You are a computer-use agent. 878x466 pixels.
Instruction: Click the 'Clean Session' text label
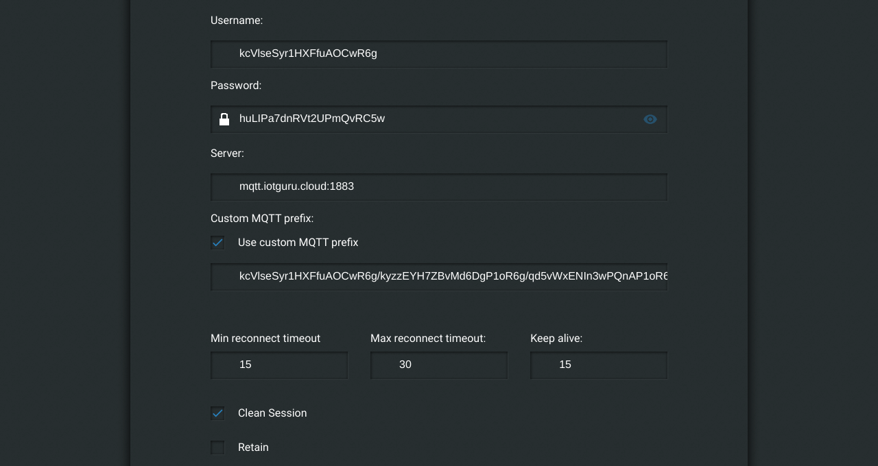pos(272,413)
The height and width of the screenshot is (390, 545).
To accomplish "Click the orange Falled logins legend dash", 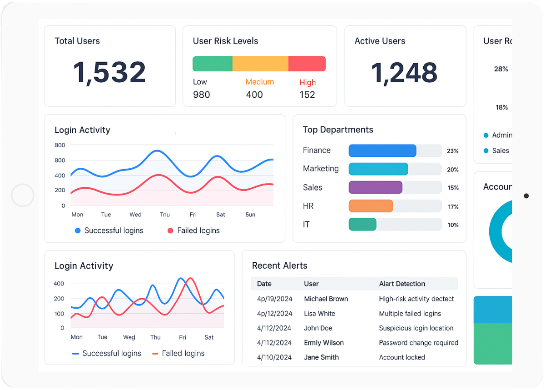I will click(x=155, y=354).
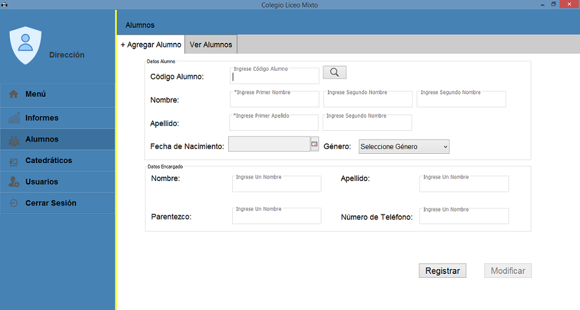The image size is (580, 310).
Task: Select the Agregar Alumno tab
Action: pos(151,45)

========

#### Exercise objective
Write out the material again, from its beginning up to and including the line with "pos(272,413)", with the requests included. Shift every coordinate in the answers by adding 89 to each of its numbers, and leave the pictures out.

#### Final result
You are a computer-use agent. 878x466 pixels.
Instruction: Click the 'Clean Session' text label
pos(361,502)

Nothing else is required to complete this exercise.